In December, 2005, one of the retailers had a special on the Bachmann 45 ton Diesel.  
It’s a big model!  I powered up a section of track and made sure it worked OK.
It ran nicely, and can go quite slow.
But, it really didn’t fit my era.  It’s a bit more modern than I liked, so I decided to do some research and see what I could find.

One of the early diesels was this one from ALCO built in 1926.  It was a 60 ton “Oil-Electric”.
It’s standard gauge, but I  like the basic shape and details.
Since I’m not modeling an exact model, it’s time for some modifications.  
The Bachmann model comes with some nice see-through grills on the front end of each motor cover and I wanted to use them.

I made a computer mockup on top of a photograph of my model, and added some of my own modifications, including the grill on the side.
I ordered some plastic from Plastruct and started measuring for battery and RC.

I’ll put some detail in the cab, as the windows will let a lot of light in.

The Trucks
I didn’t like the look of the original trucks; while they look OK under that model, they just don’t look like boxcab trucks.
First, I removed the side rods.   They serve no functional purpose and were typically not used on boxcabs since they had a traction motor on each axle.  I wanted a more open looking  truck, so I cut away a lot of the plastic that was hiding the wheels.  
I built some journals out of styrene and added some other parts and some cast nuts for “detail”.
I ended up building a frame using styrene sheet and some I-beams as the original one just sat too high.  I was able to use the end steps, side steps and coupler lift bars from the original.

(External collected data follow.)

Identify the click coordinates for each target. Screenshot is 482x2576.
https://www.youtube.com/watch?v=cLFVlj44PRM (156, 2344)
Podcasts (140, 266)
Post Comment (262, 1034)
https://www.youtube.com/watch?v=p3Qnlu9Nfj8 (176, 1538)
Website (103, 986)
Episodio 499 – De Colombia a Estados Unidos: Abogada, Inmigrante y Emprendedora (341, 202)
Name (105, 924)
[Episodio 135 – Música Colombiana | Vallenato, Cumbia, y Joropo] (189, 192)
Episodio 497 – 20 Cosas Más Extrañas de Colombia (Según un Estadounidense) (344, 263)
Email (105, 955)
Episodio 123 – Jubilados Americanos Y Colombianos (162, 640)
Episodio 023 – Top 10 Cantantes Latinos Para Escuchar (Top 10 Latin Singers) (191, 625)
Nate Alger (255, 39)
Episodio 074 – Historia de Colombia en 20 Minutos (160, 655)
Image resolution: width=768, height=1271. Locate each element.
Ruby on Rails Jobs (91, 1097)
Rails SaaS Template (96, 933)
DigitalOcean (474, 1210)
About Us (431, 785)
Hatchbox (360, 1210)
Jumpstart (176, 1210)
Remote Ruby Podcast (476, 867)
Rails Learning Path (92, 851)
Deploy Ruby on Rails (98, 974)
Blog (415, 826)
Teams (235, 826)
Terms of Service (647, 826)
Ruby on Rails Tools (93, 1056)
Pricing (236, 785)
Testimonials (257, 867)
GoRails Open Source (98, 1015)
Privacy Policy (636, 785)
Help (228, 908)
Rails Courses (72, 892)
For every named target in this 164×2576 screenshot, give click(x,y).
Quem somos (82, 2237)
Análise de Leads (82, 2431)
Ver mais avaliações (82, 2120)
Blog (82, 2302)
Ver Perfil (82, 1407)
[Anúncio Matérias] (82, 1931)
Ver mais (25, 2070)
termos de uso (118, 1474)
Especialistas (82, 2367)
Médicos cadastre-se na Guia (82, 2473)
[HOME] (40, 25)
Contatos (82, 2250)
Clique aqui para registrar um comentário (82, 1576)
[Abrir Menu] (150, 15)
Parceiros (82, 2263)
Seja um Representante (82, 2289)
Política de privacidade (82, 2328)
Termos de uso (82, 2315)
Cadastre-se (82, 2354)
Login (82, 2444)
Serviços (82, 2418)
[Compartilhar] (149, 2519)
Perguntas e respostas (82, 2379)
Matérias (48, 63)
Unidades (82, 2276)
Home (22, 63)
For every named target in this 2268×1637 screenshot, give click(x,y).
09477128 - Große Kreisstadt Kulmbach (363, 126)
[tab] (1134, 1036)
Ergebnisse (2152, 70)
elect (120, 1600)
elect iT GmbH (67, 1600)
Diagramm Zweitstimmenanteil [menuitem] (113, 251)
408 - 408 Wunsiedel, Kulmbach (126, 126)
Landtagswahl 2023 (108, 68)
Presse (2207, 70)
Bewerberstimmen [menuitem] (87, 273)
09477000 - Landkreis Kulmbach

Click on the thumbnails below to view the trucks.

The first part of buliding the body is to cut the sides and ends from styrene.
Then, I cut the openings.
I made the battery housing look like a diesel engine; at least when viewed through the window, though I’m starting to suspect that my “diesel engine” will be very tough to see once the windows  and the roof are in place.  
I decided to use the door from the original model.
Next up is the roof.  It will have to be removable just in case I ever need to access the electronics.
There are two switches pictured:  one for power and one to control the volume of the sound.

The Roof
The roof needs to be removable, so that I can get to the electronics if necessary.   I started by making a frame, then I used strips of styrene to “plank” it.   The strips allow the plastic to easily follow the curve of the roof.
Next, I start on the roof details.   First, I wanted some radiator looking bits on top, so I built them out of some brass rod and styrene.
The mufflers are built from styrene tubing.

I panel the frame by using individual sheets of .010” styrene cut to shape and then embossed with a rivet pattern using a tracing wheel from the fabric store.
I’ve added the headlights and the grab irons.
The radiators, piping, air cleaner, and mufflers have all been removed so all I have to do is tape it up and send it over to the paint shop.

All completed and ready to go into service.